Non possiamo chiudere questo nostro stimolo alla riapertura di un confronto collettivo, senza esplicitare alcuni elementi critici che la futuribile infornata di assegnazioni non risolverà e non può risolvere:

La città dei pieni e dei vuoti | Come nella migliore tradizione urbanistica accademica, gli spazi della città vengono suddivisi in pieni e vuoti. L’istituzione rinuncia ad un’analisi diacronica , quindi nel tempo, del contesto in cui opera, e si sottrae dal guardare agli spazi pubblici come luogo della storia vissuta. Non soltanto i soggetti informali non vengono riconosciuti, il bando si propone come elemento orientato ad azzerare la vicenda sociale dello spazio pubblico ed istituire l’anno zero della partecipazione in cui, pari e patta, tutti possono partecipare. Immaginate se la Cascina Torchiera fosse messa a bando con la “concessione” agli occupanti che l’hanno ricostruita, animata, vissuta per vent’anni, di partecipare come tutti gli altri. Una visione distorta e inquietante del concetto di uguaglianza.

I criteri tecnico-amministrativi | Per sua stessa ammissione il Comune gestisce un patrimonio storico-architettonico degradato da decenni di idiozia legalizzata.
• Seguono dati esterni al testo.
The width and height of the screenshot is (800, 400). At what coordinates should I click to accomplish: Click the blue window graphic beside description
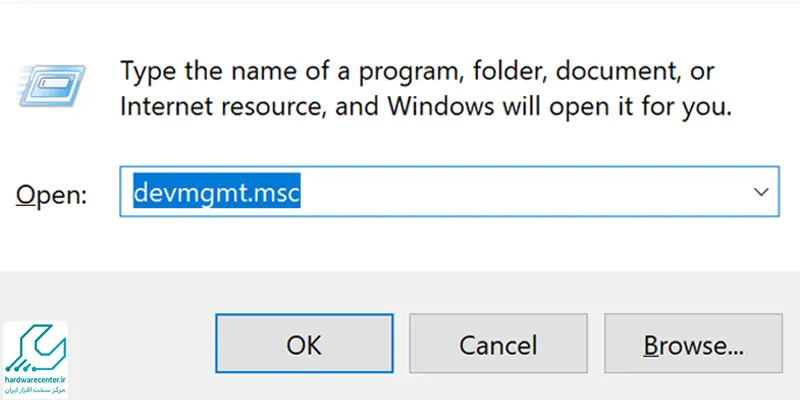point(52,86)
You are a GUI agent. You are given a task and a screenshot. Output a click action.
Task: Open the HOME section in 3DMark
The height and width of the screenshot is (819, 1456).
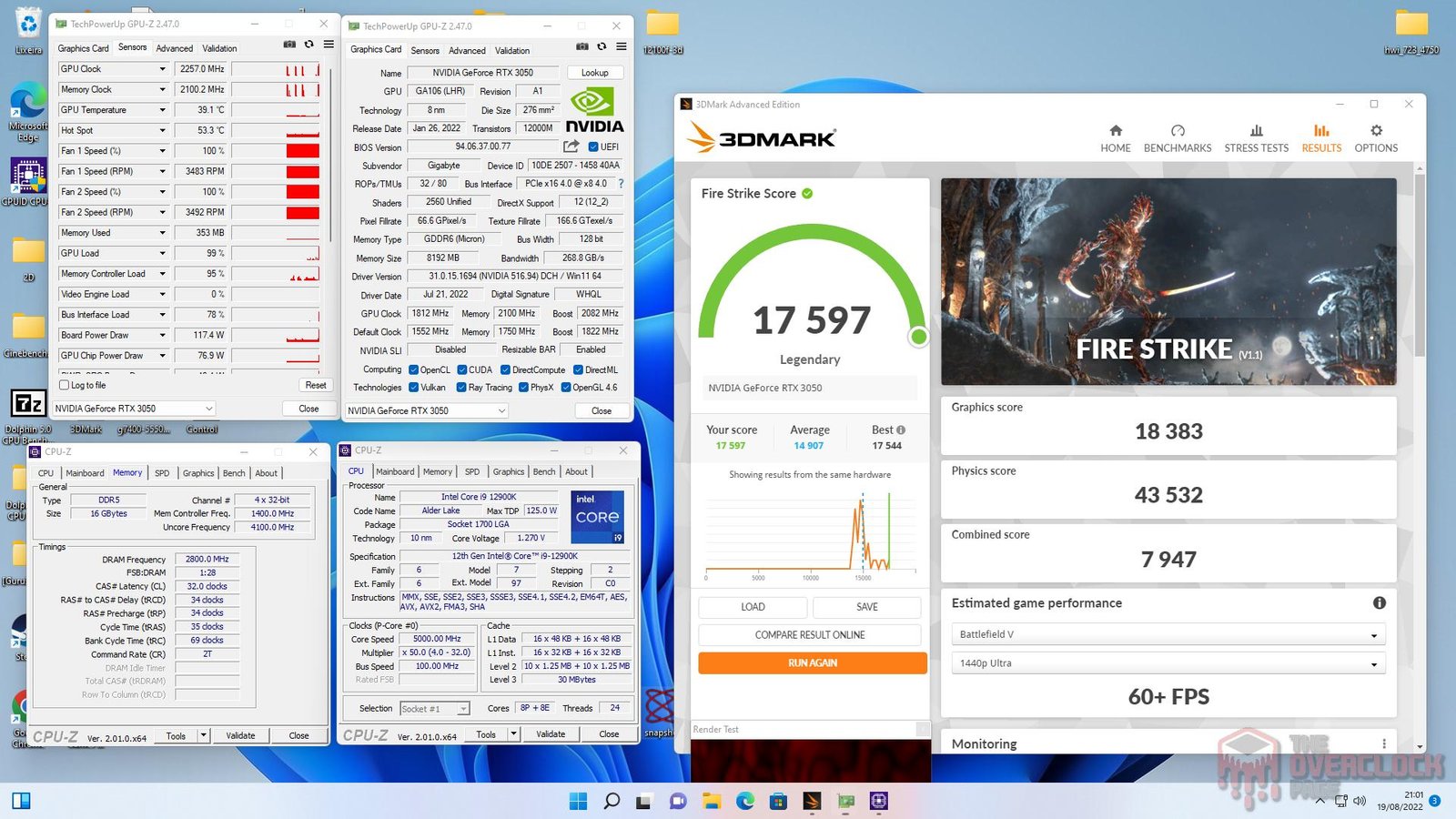point(1115,138)
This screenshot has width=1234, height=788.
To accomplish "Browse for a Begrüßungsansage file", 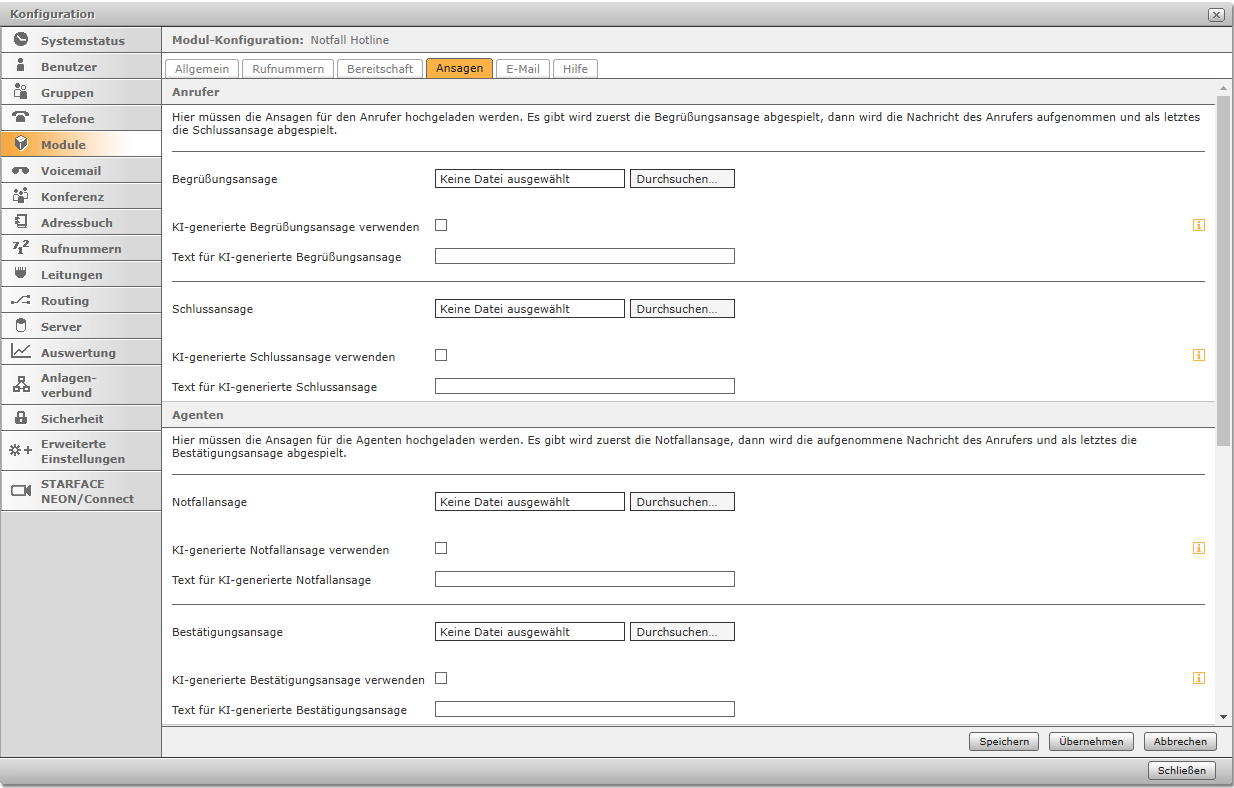I will click(x=682, y=179).
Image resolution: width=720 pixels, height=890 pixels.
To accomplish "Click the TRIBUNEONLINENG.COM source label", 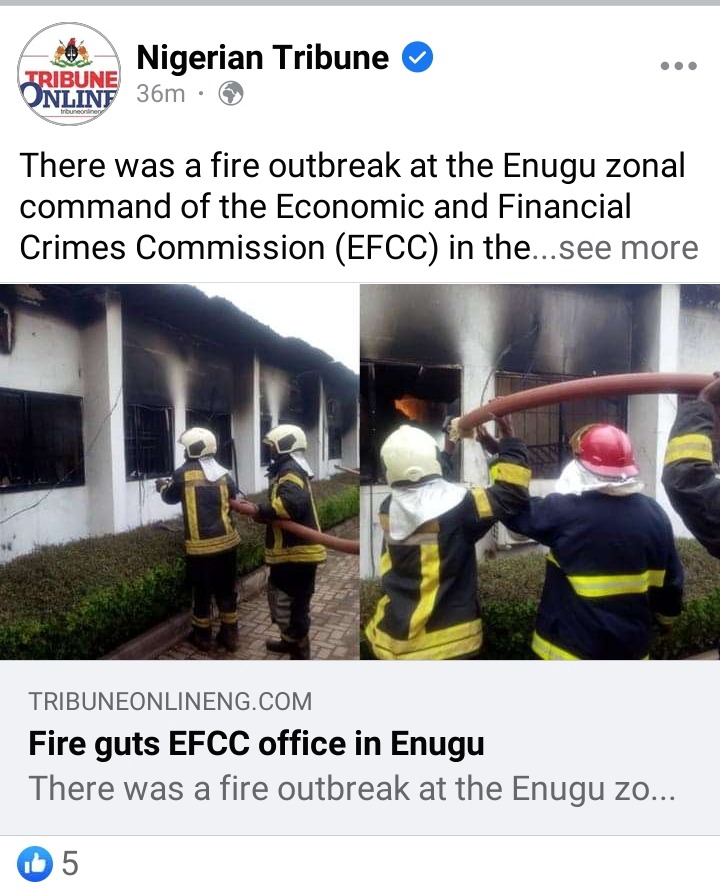I will click(170, 702).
La giunta arancio è disponibile per la prima volta a mettere a bando oltre cento palazzi, anche per lungo periodo, anche in comodato d’uso…ma senza spendere una lira. In quale universo avete mai visto che un gruppo universitari o di ragazzi di quartiere che da sempre col naso all’insù vorrebbero prendersi il loro palazzo abbandonato, possano competere con una fondazione o rete di cooperative? Il bagaglio di disponibilità finanziaria, esperienza e relazioni dei grandi soggetti che operano nella metropoli, chiuderà sempre le porte ai giovani, agli indipendenti, agli irregolari.
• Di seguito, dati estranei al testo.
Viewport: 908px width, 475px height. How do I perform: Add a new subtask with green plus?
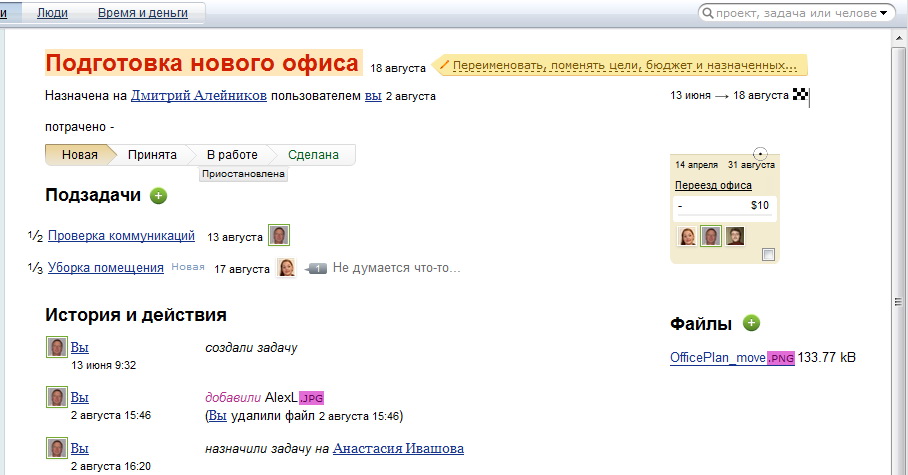tap(158, 196)
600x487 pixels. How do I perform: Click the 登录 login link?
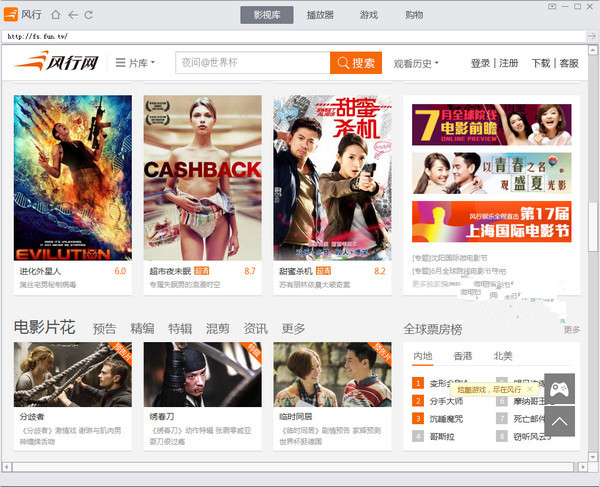click(480, 63)
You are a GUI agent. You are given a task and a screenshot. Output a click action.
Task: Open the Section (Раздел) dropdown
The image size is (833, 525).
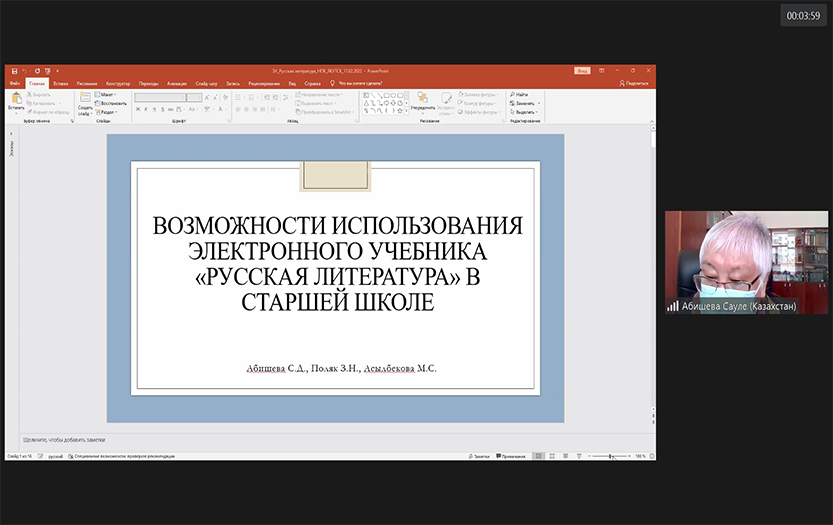108,112
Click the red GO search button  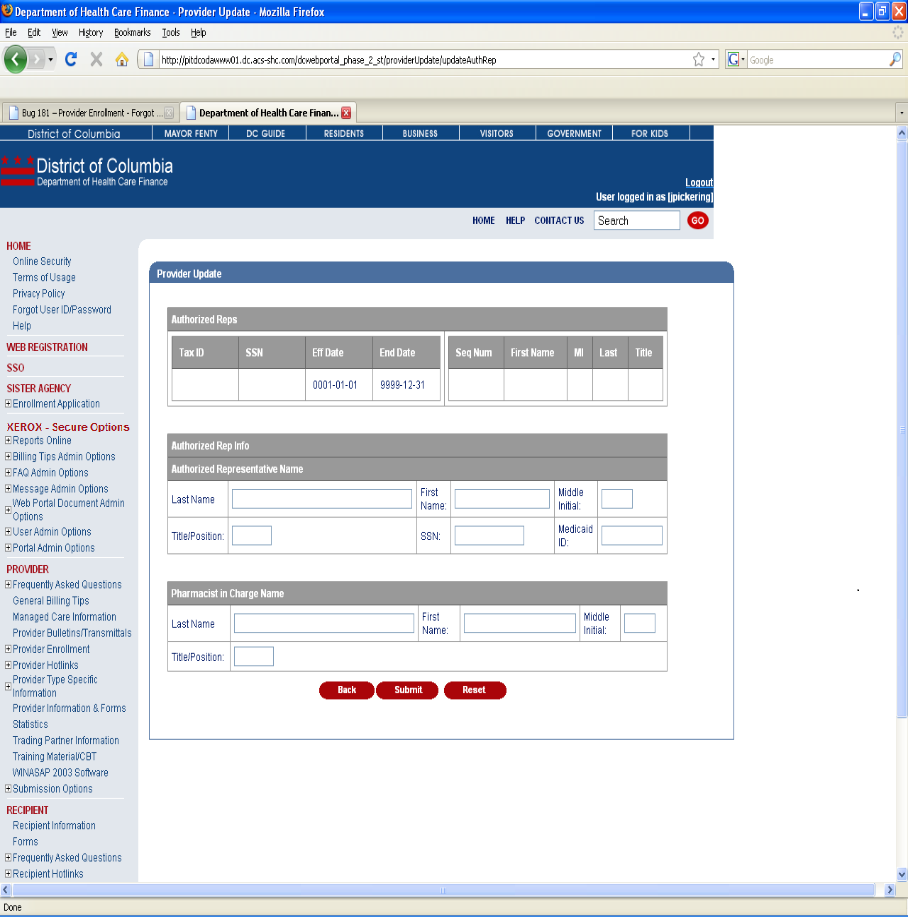click(x=697, y=221)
Il Comune dà, il Comune toglie | Facciamo un gioco d’immaginazione: si partecipa, anche solo per provocazione, per annusare come funziona, come si fa..insomma, si vince il bando! L’assegnazione segna la stipula di un contratto. Il Comune, che detiene la proprietà e scrive le regole del gioco, ha il diritto di rescindere il contratto quando ravvisasse irregolarità e/o alzate di testa rispetto al progetto presentato. L’autonomia di progetto di uno spazio è sì l’espressione di rapporti di forza, dentro uno spazio legale si possono praticare percorsi assolutamente radicali come in uno spazio formalmente occupato si può cazzeggiare senza fine, ma di sicuro la spada di Damocle della normalizzazione, dell’autocontrollo, del rispetto dei confini ha un peso specifico differente in un luogo “concesso” e non riappropriato.
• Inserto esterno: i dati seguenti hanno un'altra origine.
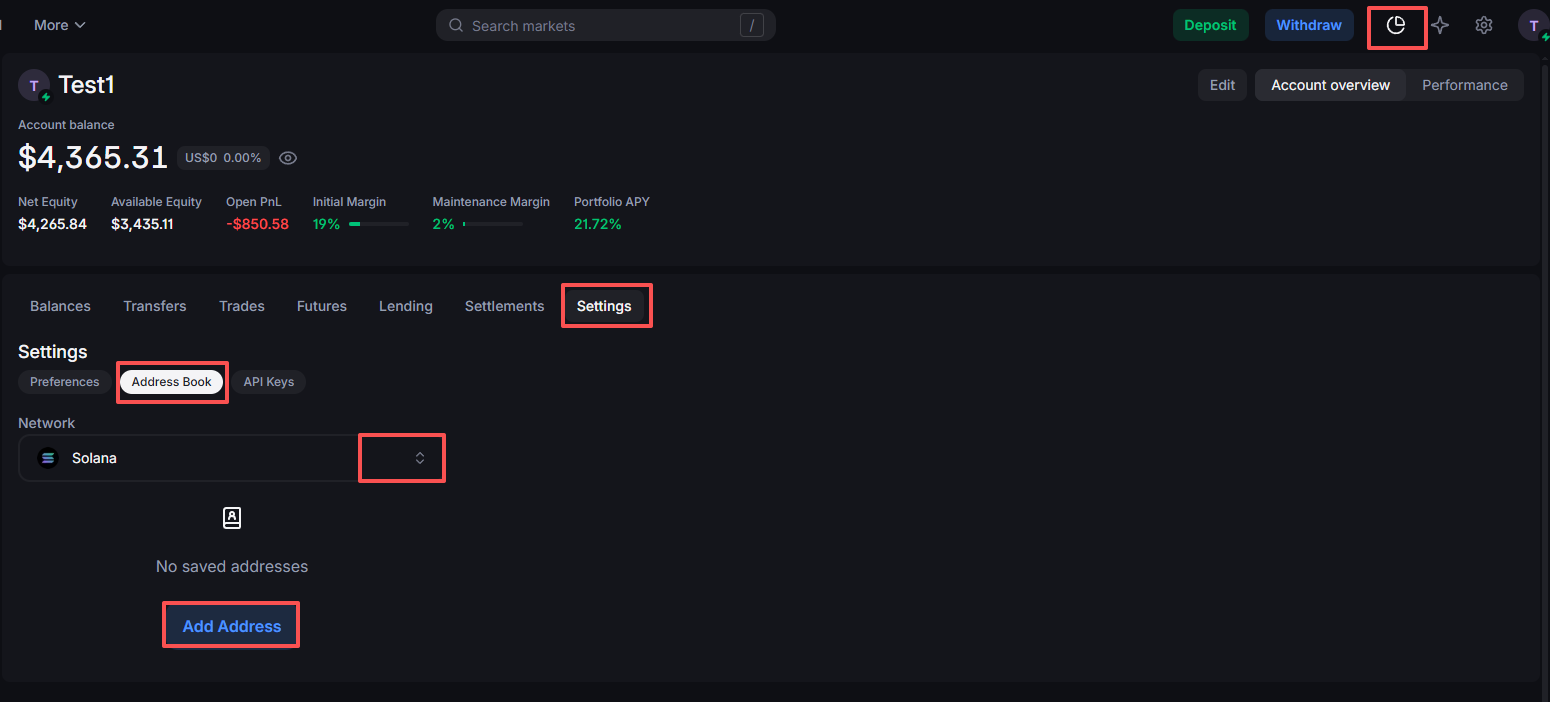Image resolution: width=1550 pixels, height=702 pixels.
Task: Click the Test1 account avatar
Action: (34, 86)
Il Comune è arancio, il Comune è azzurro | Siamo sempre nel gioco di prima, lo spazio è nostro ma la giunta, attuale o prossima, la questura, la Nato, decide di interessarsi alle nostre vicende. La normalizzazione non parla solo il linguaggio degli sgomberi. Formalizzare la propria iniziativa politica, culturale, sociale ed artistica apre tante porte quanti rischi: espone a multe, fastidiose richieste, pretere di permessi.

Rivendichiamo la ricchezza delle nostre esperienze di autogestione, il loro sedimentarsi e sfaccettare forme molteplici di attivisimo, alla prova della réclame istituzionale sulla partecipazione. Queste note che abbiamo scritto non hanno l’obbiettivo di abbozzare un manifesto “contro”, invitano piuttosto a costruire la difesa di Torchiera, VillaVegan, Lambretta e PianoTerra. Note che parlano dell’impegno a problematizzare alcuni nodi concettuali per arrivare più forti al momento del confronto, della presa di parola, perchè no del conflitto.